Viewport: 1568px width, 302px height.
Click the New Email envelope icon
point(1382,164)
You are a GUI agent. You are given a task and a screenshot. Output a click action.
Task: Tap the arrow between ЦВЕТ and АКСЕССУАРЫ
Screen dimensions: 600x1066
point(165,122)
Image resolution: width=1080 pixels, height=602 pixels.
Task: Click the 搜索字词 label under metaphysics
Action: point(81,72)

· · ·

### YOUR GOAL
Rewrite the listing above with "envelope" changed to "mail" and everything else unchanged.

### COMPLETED TASK
Viewport: 1568px width, 302px height.
Click the New Email mail icon
point(1382,164)
You are a GUI agent. You are given a task and a screenshot. Output a click action.
Task: Tap the arrow between ЦВЕТ and АКСЕССУАРЫ
Screen dimensions: 600x1066
point(165,122)
Image resolution: width=1080 pixels, height=602 pixels.
Task: Click the 搜索字词 label under metaphysics
Action: point(81,72)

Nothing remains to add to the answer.